The summer’s housing boom continues as forecasts for the UK property market become increasingly positive. In August, house prices increased at their fastest rate in 16 years, despite the economy entering a recession. There was a record high of 84,190 transactions compared with 82,830 in February, the month before lockdown. Areas such as Edinburgh, Liverpool and Manchester are seeing 60% of homes selling for above the asking price compared to 15% the previous year as reported by the Nationwide Building Society.
The housing market ground to a halt in late March after the lockdown was announced, with only around 40,000 transactions taking place in April of 2020, less than half the usual amount. In July, it was announced by the government that there would be a ‘Stamp Duty holiday’ on properties up to £500,000 until March 31st 2021, as an attempt to boost the UK property market during the COVID-19 pandemic. The ‘holiday’ was part of a wider stimulus package announced by Rishi Sunak in order to increase property demand in the UK. It is estimated that 90% of those buying a home will pay zero stamp duty.
This has proved to have both positive and negative effects; firstly, it has greatly increased housing demand, where first-time buyers are now competing with a market full of landlords keen to cash in. Although it may be cheaper to buy a property, the rise in unemployment and subsequent decline in real incomes and weakening of the economy has meant that the house price-to-income ratio is likely to worsen. Furthermore, the continued increase in demand leading to higher property prices is likely to offset the savings gained from the Stamp Duty holiday.
Figure 1. Graph showing number of UK Residential transactions.
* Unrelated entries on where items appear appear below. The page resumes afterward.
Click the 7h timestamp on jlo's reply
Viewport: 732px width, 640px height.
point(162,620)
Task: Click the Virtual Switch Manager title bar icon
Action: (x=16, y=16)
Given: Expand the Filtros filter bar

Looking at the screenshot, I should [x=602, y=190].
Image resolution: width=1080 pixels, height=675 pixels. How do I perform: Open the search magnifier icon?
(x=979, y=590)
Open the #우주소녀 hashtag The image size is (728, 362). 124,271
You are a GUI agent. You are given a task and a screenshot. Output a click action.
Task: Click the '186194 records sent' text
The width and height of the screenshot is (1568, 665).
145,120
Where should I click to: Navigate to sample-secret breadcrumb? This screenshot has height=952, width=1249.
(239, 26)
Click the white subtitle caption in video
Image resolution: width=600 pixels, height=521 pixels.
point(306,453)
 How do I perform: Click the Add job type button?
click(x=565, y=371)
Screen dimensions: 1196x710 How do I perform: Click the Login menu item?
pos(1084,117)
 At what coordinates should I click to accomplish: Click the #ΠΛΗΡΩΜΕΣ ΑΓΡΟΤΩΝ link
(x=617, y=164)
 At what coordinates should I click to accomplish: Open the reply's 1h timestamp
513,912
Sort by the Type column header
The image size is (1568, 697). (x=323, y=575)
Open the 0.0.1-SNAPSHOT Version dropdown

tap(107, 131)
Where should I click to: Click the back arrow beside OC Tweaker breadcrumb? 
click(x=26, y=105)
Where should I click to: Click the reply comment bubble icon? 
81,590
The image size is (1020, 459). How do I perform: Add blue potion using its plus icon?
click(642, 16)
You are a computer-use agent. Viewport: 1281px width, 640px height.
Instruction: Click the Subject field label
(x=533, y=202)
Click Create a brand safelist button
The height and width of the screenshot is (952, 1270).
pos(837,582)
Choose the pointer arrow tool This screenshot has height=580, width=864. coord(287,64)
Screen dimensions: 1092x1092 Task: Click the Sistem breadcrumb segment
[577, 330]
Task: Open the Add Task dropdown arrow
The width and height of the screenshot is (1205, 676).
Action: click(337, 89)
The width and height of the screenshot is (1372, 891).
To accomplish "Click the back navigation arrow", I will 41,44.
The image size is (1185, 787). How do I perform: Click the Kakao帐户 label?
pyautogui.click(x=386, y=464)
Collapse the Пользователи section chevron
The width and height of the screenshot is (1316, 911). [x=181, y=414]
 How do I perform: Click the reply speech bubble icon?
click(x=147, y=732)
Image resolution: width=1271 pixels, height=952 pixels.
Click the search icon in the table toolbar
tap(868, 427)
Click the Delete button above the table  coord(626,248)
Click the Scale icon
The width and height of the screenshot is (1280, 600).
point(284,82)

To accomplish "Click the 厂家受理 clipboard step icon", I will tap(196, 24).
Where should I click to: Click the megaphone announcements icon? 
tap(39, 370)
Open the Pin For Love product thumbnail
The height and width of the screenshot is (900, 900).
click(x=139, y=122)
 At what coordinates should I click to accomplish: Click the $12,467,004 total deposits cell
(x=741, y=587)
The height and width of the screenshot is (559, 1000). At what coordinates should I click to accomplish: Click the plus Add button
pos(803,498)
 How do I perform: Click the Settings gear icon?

The Bank of England cut its base rate from 0.75% to a record low of 0.1% in March as a response to the COVID-19 pandemic. It was expected that this would help buyers, by lowering the average cost of a mortgage for consumers with relatively small deposits. Additionally, those wanting larger mortgages, worth 90% or more of a property’s value, are having to pay an even higher average interest rate after the base rate was cut. Data from the Bank of England shows the average quoted interest rate was 2.66%, for a two-year fixed rate mortgage with a 90% loan in July 2020. Conversely, one year prior to this, the average quoted interest rate was 2.15%. This is due to mortgage companies having insufficient capacity to match the surging demand. Those with much larger deposits are the ones reaping the benefits from lower rates and those, who are unable to access a large deposit, had lost out. Figure 2 shows the extent of the increase in fixed rate mortgage interest rates in the past year. Despite the low base rates, purchasing a property is becoming more difficult for those with insufficient wealth.
Figure 2. Borrowing costs are rising fastest for those with smaller deposits.
However, this property ‘boom’ cannot continue forever. The Centre for Economics and Business Research predicts a 14% fall in average house prices next year saying “The market is being artificially buoyed by the stamp duty holiday”. It is expected in Q2 of 2021 that the housing market could experience a sharp downturn, as the stamp duty holiday ends and the government’s Help to Buy scheme is overhauled, meaning that the value of homes bought under the scheme will be capped at different prices across regions. The last time a Stamp Duty holiday was announced was in 2008, after the Financial Crisis. When the scheme ended, UK home sales fell rapidly, as shown by figure 3. The government may look at extending the current holiday, but such tax breaks are usually regarded as accelerating house purchases by people already in the market for a house rather than tempting new buyers, meaning the effect fades over time.
Figure 3. UK home sales fell sharply after 2008-09 stamp duty holiday.
As with all economic policies, there will be both winners and losers. Prices are likely to continue to rise for the foreseeable future, while this tax break is in place, and consumers with large financial backings are likely to benefit. However, the housing market is likely to come under pressure as these schemes come to an end and the way the government manages this will determine future trends in the market.